• [TEXT]
* BEGIN *
1. Introduction
Communication plays an important role in sending messages, expressing feelings, and conveying perceptions, and it is one of the main ways humans interact with their environment, which involves capturing sounds and interpreting the language used by others who intend to communicate [
1]. Sign language is basically a communication tool used by the deaf community that aims to facilitate communication, both among the deaf and with individuals who are not deaf. Sign language is expressed through hand gestures, facial expressions, and body movements [
2]. In addition, the use of sign language also helps increase the inclusion and involvement of students with disabilities in the general school environment [
3]. Normal hearing plays an important role in the acquisition and production of spoken language because it allows children to be part of the spoken language around them. However, for individuals with hearing disabilities, the challenge is to develop an important means of supporting communication [
4]. Any gesture or visual language that uses certain hand, arm, and finger shapes and movements, along with eye, face, head, and body movements, is called sign language [
5]. People with disabilities are a group of people who have limitations that prevent them from participating and playing a role in daily life. In 2010, the Central Statistics Agency (BPS) reported that as many as 3,024,271 Indonesians, out of 191,709,144 people, had physical disabilities, including hearing and speech disorders [
3].
* END *
• [THINGS TO DO]
A. Summarize the introduction on sign language in two sentences.
B. Carry the introduction on sign language forward from its last sentence.
The listing that comes next is from a separate source.

• [PROVIDED MATERIAL]
* BEGIN *
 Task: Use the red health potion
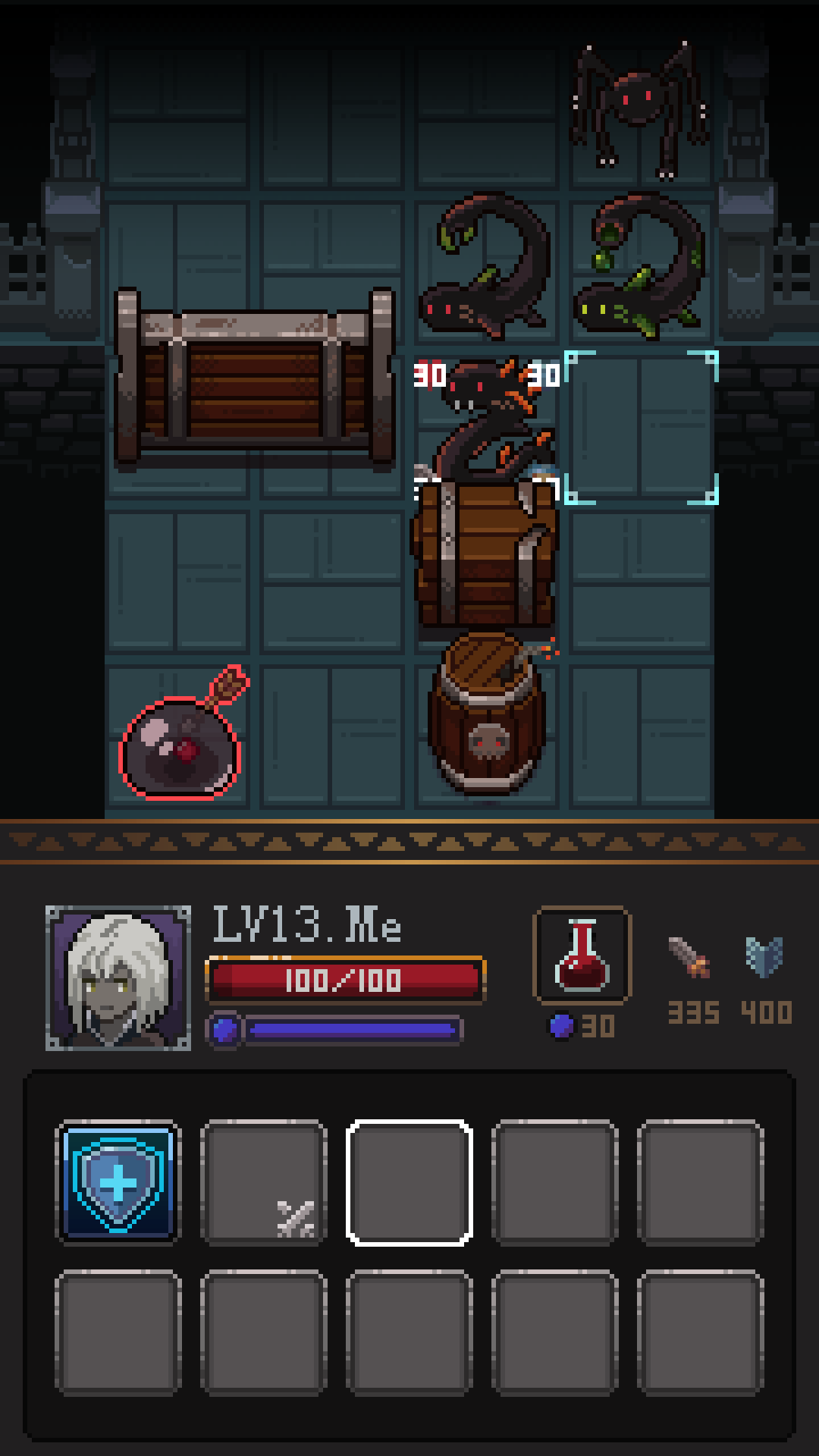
* END *
• [EXPECTED OUTPUTS]
A. Sign language, expressed through hand gestures, facial expressions, and body movements, is the communication tool the deaf community uses to communicate among themselves and with people who are not deaf. Its use also helps include students with disabilities in general schools, and in 2010 the Central Statistics Agency (BPS) reported that 3,024,271 of 191,709,144 Indonesians had physical disabilities, including hearing and speech disorders.

B.
This study aims to help individuals interact and share information with each other without communication gaps, and to develop a sign language system model to make it easier to communicate with people with disabilities using the Deep Learning method with the YOLO (You Only Look Once) algorithm. In this study, we also decided to use ASL in the form of symbols or speech and in the form of words or sentences [
6]. The method used in this study is the YOLO-v11 algorithm. YOLO is a real-time object detection algorithm developed by Joseph Redmon and Ali Farhadi in 2015 [
7]. In their research, due to its simple architecture, YOLO is also said to be very fast in identifying objects, and the average accuracy obtained reached 88% in the ImageNet 2012 validation [
8]
YOLO-v11 is the latest and greatest (SOTA) model that builds on the success of the previous YOLO version and introduces new features and enhancements to further improve performance and flexibility. YOLO-v11 is designed to be fast, accurate, and easy to use, making it an excellent choice for a variety of object detection and tracking tasks, instance segmentation, image classification, and pose estimation [
9]. The YOLO-v11 algorithm is included in image detection that uses convolutional neural networks (CNNs) to predict bounding boxes and object class probabilities in input images at 45 FPS (2 milliseconds/image) [
10]. In this study, the data used is a manually created ASL dataset containing 4000 images forming hand gestures in various positions [
11].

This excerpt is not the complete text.